Cuando llegó el momento de abandonar el restaurante, nos encontramos metidos en una crisis desgraciadamente familiar. Se había corrido la voz de que el famoso hombre del futuro estaba ahí, y ya se había congregado toda una multitud. Kralick se vio obligado a ordenar que guardias armados con látigos neurales despejaran un camino a través del restaurante, y durante cierto tiempo dio la impresión de que haría falta utilizar los látigos. Como mínimo cien comensales abandonaron sus mesas y fueron hacia nosotros cuando bajamos del salón privado. Estaban impacientes por ver, tocar y experimentar a Vornan-19 de cerca. Contemplé sus rostros, abatido y alarmado. Algunos tenían el fruncimiento de ceño de los escépticos, otros la vidriosa lejanía del ocioso buscador de curiosidades; pero en muchos había esa extraña mirada de reverencia que tan a menudo habíamos visto durante la semana pasada. Era más que una mera sorpresa o asombro. Era el reconocimiento de un hambre mesiánica interior. Aquellas personas querían caer de rodillas ante Vornan. No sabían nada de él, salvo lo que habían visto en sus pantallas, y aun así eran atraídas hacia él, y hacia él volvían sus ojos para llenar algún vacío en sus propias vidas.
¿Qué estaba ofreciendo? ¿Encanto, un aspecto agradable, una sonrisa magnética, una voz atractiva? Sí, y el ser extraño y distinto, pues en sus palabras y en sus actos llevaba el sello de la extrañeza. Casi podía sentir ese tirón yo mismo. Había estado demasiado cerca de Vornan para adorarle; había visto su colosal glotonería, su imperiosa autoindulgencia, su gargantuesco apetito por el placer sensual de toda clase, y cuando se ha visto a un mesías anhelando la comida y empalando a legiones de mujeres dispuestas a dejarse empalar, es difícil sentir una auténtica reverencia hacia él. Sin embargo, percibía su poder.

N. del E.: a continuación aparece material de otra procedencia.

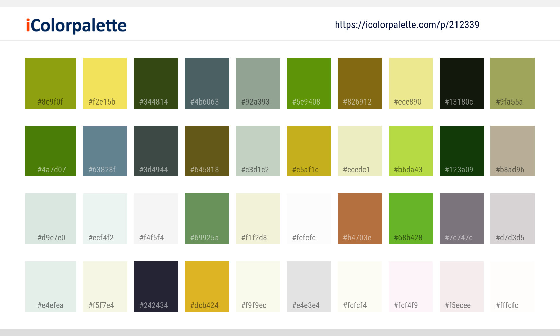Screen dimensions: 560x336
Task: Select the #92a393 gray-green swatch
Action: tap(258, 83)
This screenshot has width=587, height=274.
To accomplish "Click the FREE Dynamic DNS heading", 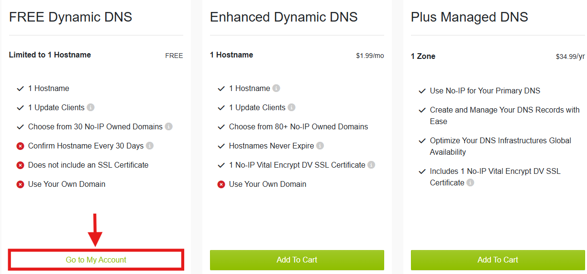I will tap(70, 17).
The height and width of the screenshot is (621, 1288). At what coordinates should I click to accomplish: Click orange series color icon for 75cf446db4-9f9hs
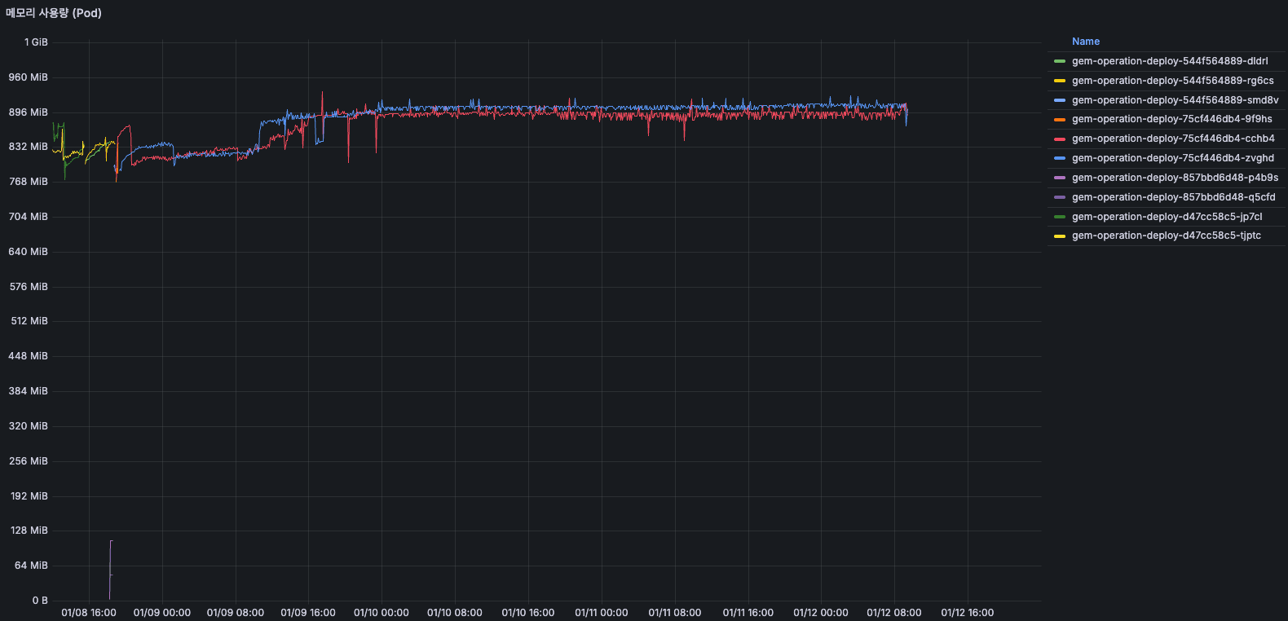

Había tenido que transformar mi propia evaluación de Vornan. Había empezado siendo escéptico, hostil y casi beligerante en cuanto al problema, pero ese estado de ánimo se había ido suavizando hasta que ya casi había dejado de añadir la inevitable coletilla, «si es auténtico», a cuanto pensaba sobre Vornan-19. No era simplemente la prueba de la muestra de sangre la que me había hecho cambiar, sino todos los aspectos de la conducta de Vornan. Ahora me resultaba más difícil creer que pudiera ser un fraude a que realmente hubiera llegado hasta nosotros a través del tiempo y, por supuesto, eso me dejaba en una posición insostenible con respecto a mi propia especialidad científica. Me veía obligado a creer en una conclusión que seguía considerando físicamente imposible: doblepensar, en el sentido orwelliano del término. Que pudiera verme atrapado de esta forma era un tributo al poder de Vornan; y creía comprender algo de lo que deseaban las personas que intentaban acercarse a él, luchando por poner sus manos sobre el visitante mientras pasaba ante ellos.